Jet cinesi e russi assieme nel Pacifico e dichiarazioni d’amore di Mosca a Pechino nelle ore della riunione a Tokyo di Australia, Usa, Giappone e India. Con la guerra in Ucraina, Xi e Putin rilanciano la narrazione dello scontro tra democrazie e autocrazie. I quattro rispondono riconoscendo l’importanza dell’agenda di prosperità, e non soltanto di sicurezza, dice il docente del King’s College London

Ora che l’Occidente “russofobo” ha assunto “una postura da dittatore, i nostri legami economici con la Cina cresceranno ancora più velocemente”. Parola di Sergej Lavrov, ministro degli Esteri russo, che rispondendo ad alcune domande nel corso di un evento a Mosca ha rilanciato il rapporto tra le due autocrazie. L’ha fatto nel giorno del summit a Tokyo del Quad che riunisce i leader di, da sinistra a destra nella foto, Australia (il neoeletto primo ministro Anthony Albanese), Stati Uniti (il presidente Joe Biden), Giappone (il primo ministro Fumio Kishida) e India (il primo ministro indiano Narendra Modi). Inoltre, nelle stesse ore i jet militari cinesi e russi volavano congiuntamente sul Mar del Giappone e sul Mar Cinese Orientale.
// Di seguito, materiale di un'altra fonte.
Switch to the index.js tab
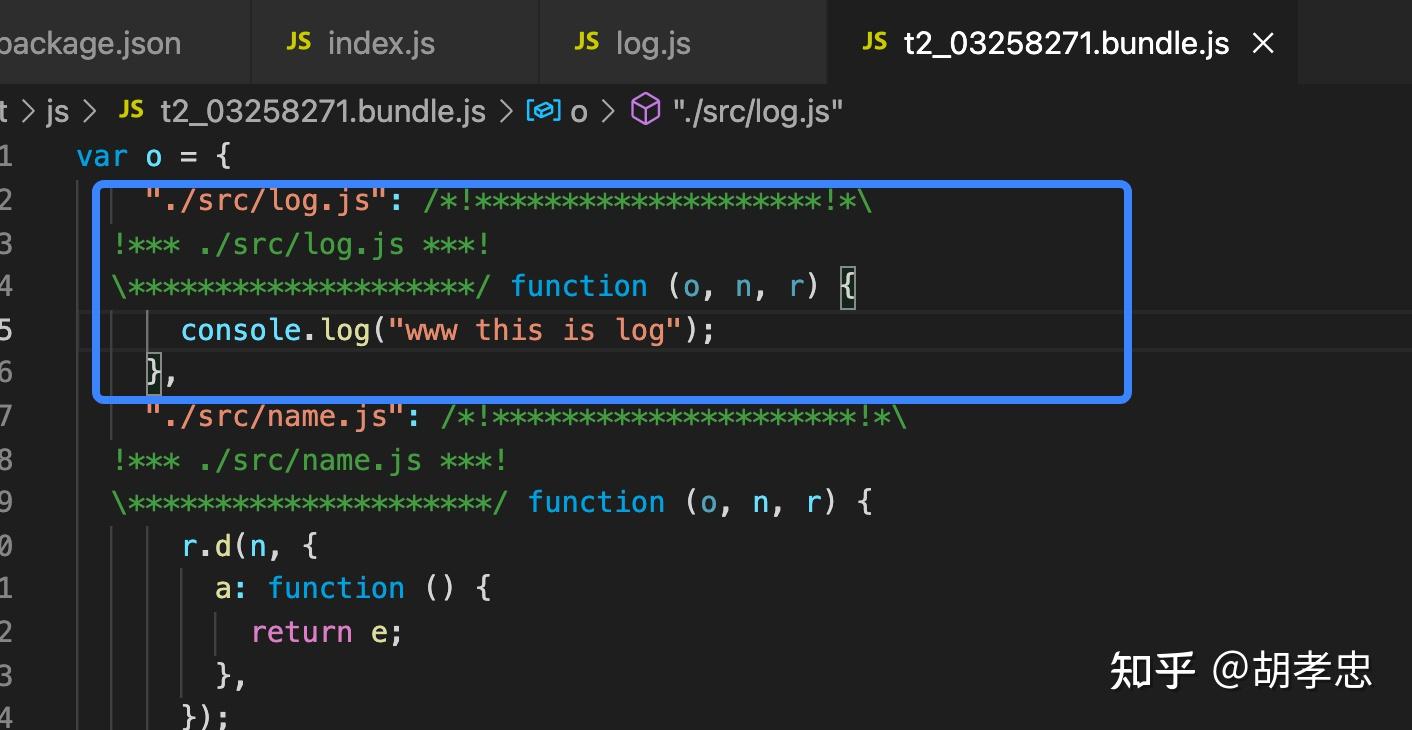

Quella tra Russia e Cina è un’amicizia “senza limiti”, siglata a Pechino il 4 febbraio scorso, cioè tre settimane prima l’inizio dell’invasione russa dell’Ucraina, dal leader cinese Xi Jinping e dall’omologo russo Vladimir Putin. L’ambiguità cinese verso quella che la Russia definisce “operazione militare speciale” per la “denazificazione” dell’Ucraina sembrava aver dimostrato che in realtà alcuni limiti ci sono. Per esempio, i principi di non-interferenza e sovranità invocati da Pechino quando si parla di Taiwan poco si confanno a un’invasione militare come quella russa contro l’Ucraina.
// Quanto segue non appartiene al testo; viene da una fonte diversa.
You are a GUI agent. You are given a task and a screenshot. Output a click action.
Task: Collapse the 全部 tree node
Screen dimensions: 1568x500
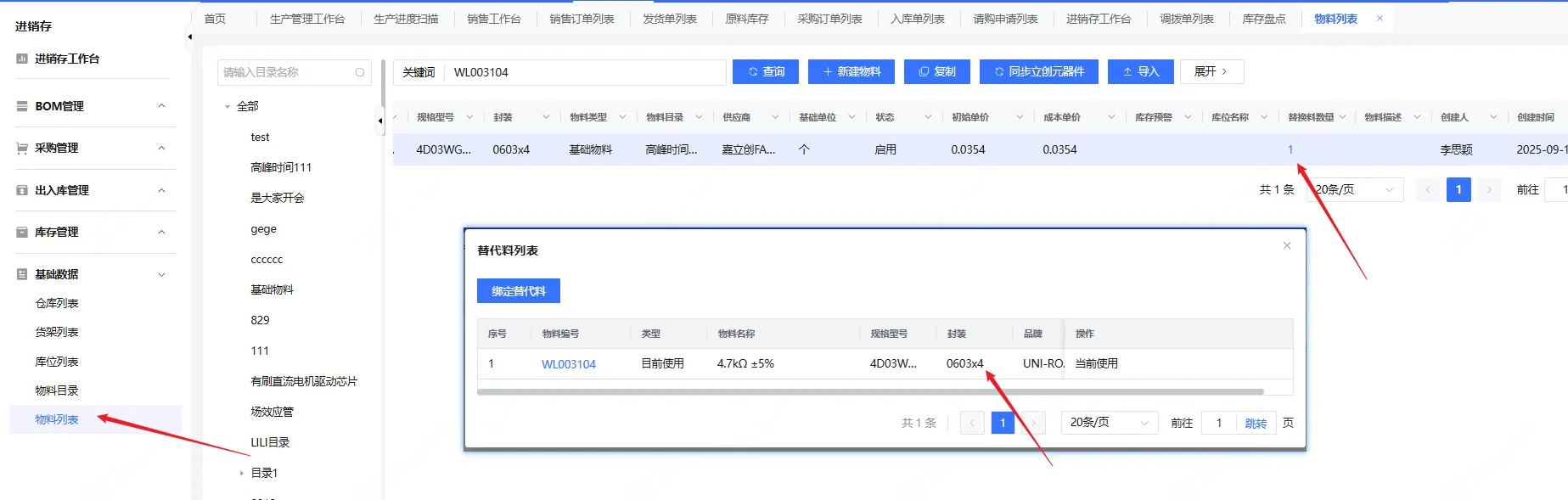(228, 107)
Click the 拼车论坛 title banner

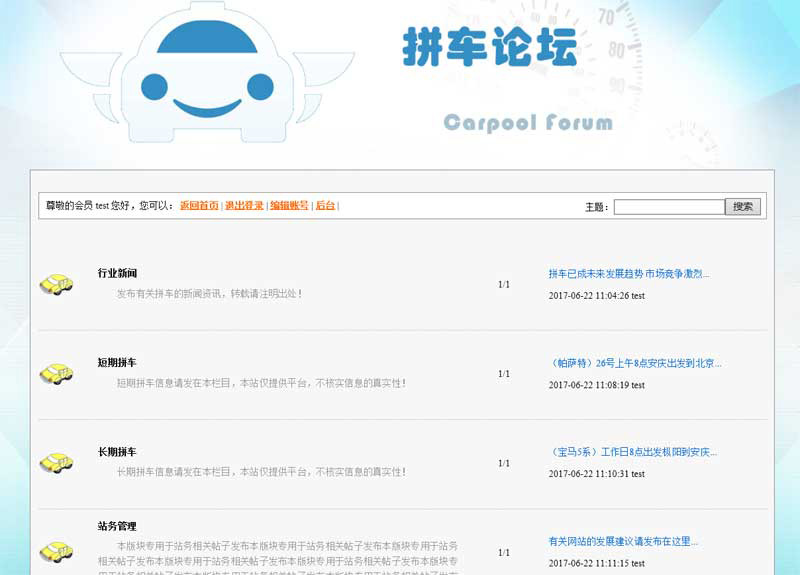pyautogui.click(x=490, y=47)
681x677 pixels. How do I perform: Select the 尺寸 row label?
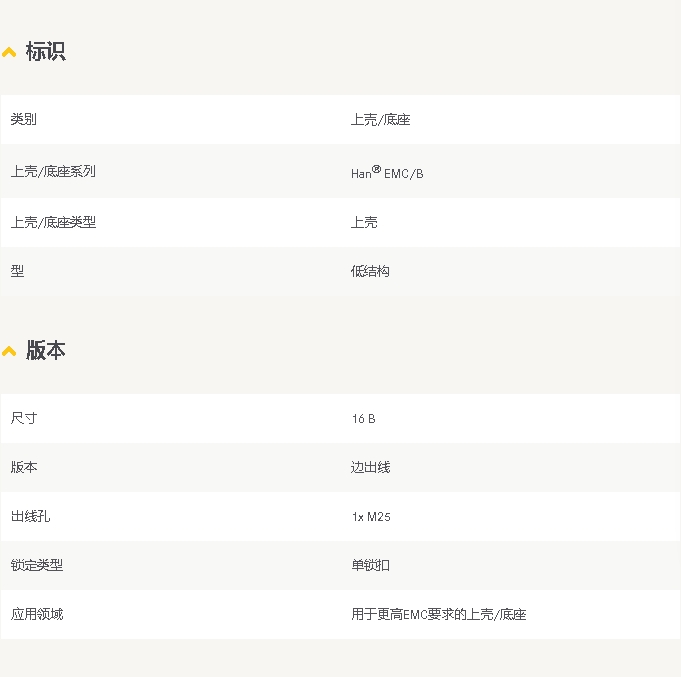click(24, 418)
Ma le parole di Lavrov sembrano confermare un interesse russo verso una maggiore cooperazione con la Cina e dunque un crescente divario tra democrazie e autocrazie. “Dobbiamo smettere di dipendere dalle forniture di qualunque cosa dall’Occidente per garantire lo sviluppo di settori di importanza critica per la sicurezza, l’economia o la sfera sociale della nostra patria”, ha dichiarato, sottolineando che l’obiettivo di Mosca ora è sviluppare ulteriormente i legami con Pechino. La Cina, ha poi fatto notare, dispone di tecnologie dell’informazione e della comunicazione “che non sono in alcun modo inferiori all’Occidente. Un importante accordo qui assicurerà vantaggi reciproci”. Musica per le orecchie di Pechino che spesso utilizza la narrazione del win-win per accordi come quelli sulla Via della Seta che piuttosto appaiono predatori e espansionistici.
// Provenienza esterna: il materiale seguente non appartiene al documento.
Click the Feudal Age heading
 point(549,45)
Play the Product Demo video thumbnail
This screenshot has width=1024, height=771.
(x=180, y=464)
“La guerra in Ucraina ha creato l’opportunità per rafforzare la narrazione sinorussa e quella convergenza strategica sancita nel documento del 4 febbraio per presentare un fronte alternativo a quello delle democrazie liberali e all’ordine internazionale”, commenta Alessio Patalano, professore di War & Strategy in East Asia presso il King’s College London, a Formiche.net. “È una narrazione potente che ha molto seguito in alcune zone dell’Asia e dell’Africa come dimostrano i tanti silenzi sull’aggressione di Mosca”, osserva ancora.

Dalle dichiarazioni conclusive del Quad e del bilaterale nippostatutinense “emerge chiaramente la volontà di puntare su iniziative economiche riconoscendo l’importanza dell’agenda di prosperità, e non soltanto di sicurezza, verso i Paesi più piccoli e quelli in via di sviluppo, dove si concentrerà in futuro il confronto tra Stati Uniti e Cina”, fa notare il professor Patalano. Basti pensare al recente caso delle Isole Salomone: “portare prosperità, sicurezza e pace nelle isole del Pacifico e nell’Indo-Pacifico” è uno degli obiettivi statunitensi ribadito in occasione del recente viaggio in Asia orientale di Kurt Campbell, coordinatore dell’Indo-Pacifico al Consiglio per la sicurezza nazionale, e Daniel Kritenbrink, capo del bureau degli Affari dell’Est asiatico e del Pacifico al dipartimento di Stato.

Per questo, durante il viaggio in Asia, il presidente Biden ha presentato l’Indo-Pacific Economic Framework, un nuovo meccanismo per compensare il fallimento dell’accordo di libero scambio Trans-Pacific Partnership con i Paesi asiatici, abbandonato dall’amministrazione Trump.

Inoltre, “la dichiarazione di Stati Uniti e Giappone parla di un ordine internazionale libero e aperto superando per la prima volta la definizione di Indo-Pacifico libero e aperto. Ciò rappresenta anche il riconoscimento di Tokyo del fatto che l’Indo-Pacifico ed l’Euro-Atlantico sono collegati”, continua lo studioso. In questo contesto va letta anche il recente impegno dell’Unione europea verso il Giappone con l’avvio di un partenariato digitale in occasione del vertice tenutosi due settimane fa a Tokyo.

Ma attenzione. “Il successo futuro del Quad è legato all’India”, prosegue il professor Patalano. “E per questo, dipende da quanto sarà centrale il tema dei valori delle democrazie soprattutto dopo l’invasione russa dell’Ucraina. L’India ha una problema da gestire: la dipendenza industriale e militare dalla Russia. Ma più viene spinta ad assumere una posizione chiara, più è improbabile che lo faccia. E quest’ultimo summit sembra suggerire che ciò sia stato compreso visti gli ampi richiami a prosperità e resilienza e alla necessità di sviluppare opportunità assieme”.

Anche la Cina si sta muovendo seguendo l’agenda della prosperità. “Lo dimostra il recente viaggio di Wang Yi, ministro degli Esteri, in Eritrea, Kenya, Comore, Maldive e Sri Lanka e il prossimo che farà nelle isole del Sud del Pacifico tra cui le Salomone e Kiribati”, osserva Patalano. “Pechino può offrire infrastrutture digitali per la prosperità a Paesi che potrebbero non condividere le preoccupazioni occidentali per i prodotti cinesi, il più delle volte legate a ragioni di sicurezza piuttosto che alla loro qualità”.

Così il cerchio della narrazione sinorussa si chiude. “Guardando anche ad alcune nicchie di know-how come su satelliti, avionica e telecomunicazioni, la Russia può essere complementare alla Cina”, spiega il professor Patalano. “Per questo, il rischio di un mondo con sistemi tecnologici non in comunicazione tra loro è reale. Lo diventa ancor di più se a ciò si aggiunge la chiave politica che oggi vede le democrazie quanto le autocrazie tentare di rendersi meno dipendenti le une dalle altre”, conclude.